**What is required:**
Copy the rows below line for line, leaving every character unchanged.

**Entries supplied:**
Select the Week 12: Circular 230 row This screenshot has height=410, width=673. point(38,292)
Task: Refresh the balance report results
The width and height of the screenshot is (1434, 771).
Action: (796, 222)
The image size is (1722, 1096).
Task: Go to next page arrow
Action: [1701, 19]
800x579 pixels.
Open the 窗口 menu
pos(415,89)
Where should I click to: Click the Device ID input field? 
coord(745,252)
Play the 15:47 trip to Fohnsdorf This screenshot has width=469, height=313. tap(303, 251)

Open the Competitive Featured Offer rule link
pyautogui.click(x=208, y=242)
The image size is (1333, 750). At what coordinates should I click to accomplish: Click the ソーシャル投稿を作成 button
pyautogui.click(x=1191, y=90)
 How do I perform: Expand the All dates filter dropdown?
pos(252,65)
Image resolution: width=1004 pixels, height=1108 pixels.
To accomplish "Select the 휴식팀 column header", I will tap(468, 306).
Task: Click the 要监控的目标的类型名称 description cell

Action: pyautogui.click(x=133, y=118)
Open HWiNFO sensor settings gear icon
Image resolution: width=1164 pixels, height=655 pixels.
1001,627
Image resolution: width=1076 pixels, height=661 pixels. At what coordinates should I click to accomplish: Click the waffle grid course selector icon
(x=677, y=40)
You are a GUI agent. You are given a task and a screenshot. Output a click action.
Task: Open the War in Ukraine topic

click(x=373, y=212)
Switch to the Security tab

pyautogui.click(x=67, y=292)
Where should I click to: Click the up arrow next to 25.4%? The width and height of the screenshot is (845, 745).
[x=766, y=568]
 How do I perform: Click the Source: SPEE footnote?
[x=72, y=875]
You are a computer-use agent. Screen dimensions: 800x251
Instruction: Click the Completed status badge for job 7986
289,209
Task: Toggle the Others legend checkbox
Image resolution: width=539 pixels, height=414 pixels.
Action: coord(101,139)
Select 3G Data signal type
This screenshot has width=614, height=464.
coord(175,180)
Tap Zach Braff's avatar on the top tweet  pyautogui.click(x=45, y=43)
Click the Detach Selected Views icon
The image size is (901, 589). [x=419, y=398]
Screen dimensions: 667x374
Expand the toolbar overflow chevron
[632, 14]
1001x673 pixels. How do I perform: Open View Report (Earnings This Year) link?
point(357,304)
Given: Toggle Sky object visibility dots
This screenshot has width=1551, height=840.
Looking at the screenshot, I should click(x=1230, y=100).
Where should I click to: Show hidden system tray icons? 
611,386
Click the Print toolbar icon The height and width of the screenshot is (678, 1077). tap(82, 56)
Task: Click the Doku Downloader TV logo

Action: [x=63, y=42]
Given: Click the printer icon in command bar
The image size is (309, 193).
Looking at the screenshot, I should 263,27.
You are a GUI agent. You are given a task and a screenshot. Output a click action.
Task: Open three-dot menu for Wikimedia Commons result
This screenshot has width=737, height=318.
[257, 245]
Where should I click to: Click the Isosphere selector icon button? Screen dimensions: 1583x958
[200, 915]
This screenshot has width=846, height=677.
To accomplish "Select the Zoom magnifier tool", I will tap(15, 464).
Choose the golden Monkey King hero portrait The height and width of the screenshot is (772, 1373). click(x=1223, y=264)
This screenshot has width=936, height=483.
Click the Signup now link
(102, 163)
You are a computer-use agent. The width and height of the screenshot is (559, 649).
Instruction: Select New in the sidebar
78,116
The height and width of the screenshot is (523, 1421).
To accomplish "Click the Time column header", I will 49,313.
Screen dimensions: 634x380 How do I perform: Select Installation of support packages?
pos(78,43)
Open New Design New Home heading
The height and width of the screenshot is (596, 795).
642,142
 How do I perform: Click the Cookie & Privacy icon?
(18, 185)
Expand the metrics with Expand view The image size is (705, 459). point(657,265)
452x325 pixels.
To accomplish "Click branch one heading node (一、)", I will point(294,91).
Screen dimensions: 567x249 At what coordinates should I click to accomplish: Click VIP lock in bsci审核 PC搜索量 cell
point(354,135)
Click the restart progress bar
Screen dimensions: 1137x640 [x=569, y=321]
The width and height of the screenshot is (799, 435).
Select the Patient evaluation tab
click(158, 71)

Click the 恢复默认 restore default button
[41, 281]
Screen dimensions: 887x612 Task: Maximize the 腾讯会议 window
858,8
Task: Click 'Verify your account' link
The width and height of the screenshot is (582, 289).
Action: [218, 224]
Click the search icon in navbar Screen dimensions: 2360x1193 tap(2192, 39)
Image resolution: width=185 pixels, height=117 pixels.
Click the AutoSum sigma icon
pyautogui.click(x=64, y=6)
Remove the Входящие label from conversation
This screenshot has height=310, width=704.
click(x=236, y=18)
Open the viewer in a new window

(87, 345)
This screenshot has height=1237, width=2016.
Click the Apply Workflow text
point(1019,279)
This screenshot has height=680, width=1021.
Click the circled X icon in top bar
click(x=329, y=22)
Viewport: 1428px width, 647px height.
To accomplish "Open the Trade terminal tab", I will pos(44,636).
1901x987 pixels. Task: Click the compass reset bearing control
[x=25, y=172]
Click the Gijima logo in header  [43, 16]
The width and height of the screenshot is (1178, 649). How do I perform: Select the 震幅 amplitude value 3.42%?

**Answer to the problem:**
Select the Week 12: Circular 230 row This screenshot has height=410, width=673. point(38,292)
Task: Refresh the balance report results
The width and height of the screenshot is (1434, 771).
Action: (796, 222)
The image size is (1722, 1096).
Task: Go to next page arrow
Action: [1701, 19]
800x579 pixels.
Open the 窗口 menu
pos(415,89)
Where should I click to: Click the Device ID input field? 
coord(745,252)
Play the 15:47 trip to Fohnsdorf This screenshot has width=469, height=313. tap(303, 251)

Open the Competitive Featured Offer rule link
pyautogui.click(x=208, y=242)
The image size is (1333, 750). At what coordinates should I click to accomplish: Click the ソーシャル投稿を作成 button
pyautogui.click(x=1191, y=90)
 How do I perform: Expand the All dates filter dropdown?
pos(252,65)
Image resolution: width=1004 pixels, height=1108 pixels.
To accomplish "Select the 휴식팀 column header", I will tap(468, 306).
Task: Click the 要监控的目标的类型名称 description cell

Action: pyautogui.click(x=133, y=118)
Open HWiNFO sensor settings gear icon
Image resolution: width=1164 pixels, height=655 pixels.
1001,627
Image resolution: width=1076 pixels, height=661 pixels. At what coordinates should I click to accomplish: Click the waffle grid course selector icon
(x=677, y=40)
You are a GUI agent. You are given a task and a screenshot. Output a click action.
Task: Open the War in Ukraine topic

click(x=373, y=212)
Switch to the Security tab

pyautogui.click(x=67, y=292)
Where should I click to: Click the up arrow next to 25.4%? The width and height of the screenshot is (845, 745).
[x=766, y=568]
 How do I perform: Click the Source: SPEE footnote?
[x=72, y=875]
You are a computer-use agent. Screen dimensions: 800x251
Instruction: Click the Completed status badge for job 7986
289,209
Task: Toggle the Others legend checkbox
Image resolution: width=539 pixels, height=414 pixels.
Action: coord(101,139)
Select 3G Data signal type
This screenshot has width=614, height=464.
coord(175,180)
Tap Zach Braff's avatar on the top tweet  pyautogui.click(x=45, y=43)
Click the Detach Selected Views icon
The image size is (901, 589). [x=419, y=398]
Screen dimensions: 667x374
Expand the toolbar overflow chevron
[632, 14]
1001x673 pixels. How do I perform: Open View Report (Earnings This Year) link?
point(357,304)
Given: Toggle Sky object visibility dots
This screenshot has width=1551, height=840.
Looking at the screenshot, I should click(x=1230, y=100).
Where should I click to: Show hidden system tray icons? 
611,386
Click the Print toolbar icon The height and width of the screenshot is (678, 1077). tap(82, 56)
Task: Click the Doku Downloader TV logo

Action: [x=63, y=42]
Given: Click the printer icon in command bar
The image size is (309, 193).
Looking at the screenshot, I should 263,27.
You are a GUI agent. You are given a task and a screenshot. Output a click action.
Task: Open three-dot menu for Wikimedia Commons result
This screenshot has width=737, height=318.
[257, 245]
Where should I click to: Click the Isosphere selector icon button? Screen dimensions: 1583x958
[200, 915]
This screenshot has width=846, height=677.
To accomplish "Select the Zoom magnifier tool", I will tap(15, 464).
Choose the golden Monkey King hero portrait The height and width of the screenshot is (772, 1373). click(x=1223, y=264)
This screenshot has width=936, height=483.
Click the Signup now link
(102, 163)
You are a computer-use agent. The width and height of the screenshot is (559, 649).
Instruction: Select New in the sidebar
78,116
The height and width of the screenshot is (523, 1421).
To accomplish "Click the Time column header", I will 49,313.
Screen dimensions: 634x380 How do I perform: Select Installation of support packages?
pos(78,43)
Open New Design New Home heading
The height and width of the screenshot is (596, 795).
642,142
 How do I perform: Click the Cookie & Privacy icon?
(18, 185)
Expand the metrics with Expand view The image size is (705, 459). point(657,265)
452x325 pixels.
To accomplish "Click branch one heading node (一、)", I will point(294,91).
Screen dimensions: 567x249 At what coordinates should I click to accomplish: Click VIP lock in bsci审核 PC搜索量 cell
point(354,135)
Click the restart progress bar
Screen dimensions: 1137x640 [x=569, y=321]
The width and height of the screenshot is (799, 435).
Select the Patient evaluation tab
click(158, 71)

Click the 恢复默认 restore default button
[41, 281]
Screen dimensions: 887x612 Task: Maximize the 腾讯会议 window
858,8
Task: Click 'Verify your account' link
The width and height of the screenshot is (582, 289).
Action: [218, 224]
Click the search icon in navbar Screen dimensions: 2360x1193 tap(2192, 39)
Image resolution: width=185 pixels, height=117 pixels.
Click the AutoSum sigma icon
pyautogui.click(x=64, y=6)
Remove the Входящие label from conversation
This screenshot has height=310, width=704.
click(x=236, y=18)
Open the viewer in a new window

(87, 345)
This screenshot has height=1237, width=2016.
Click the Apply Workflow text
point(1019,279)
This screenshot has height=680, width=1021.
Click the circled X icon in top bar
click(x=329, y=22)
Viewport: 1428px width, 647px height.
To accomplish "Open the Trade terminal tab", I will pos(44,636).
1901x987 pixels. Task: Click the compass reset bearing control
[x=25, y=172]
Click the Gijima logo in header  [43, 16]
The width and height of the screenshot is (1178, 649). How do I perform: Select the 震幅 amplitude value 3.42%?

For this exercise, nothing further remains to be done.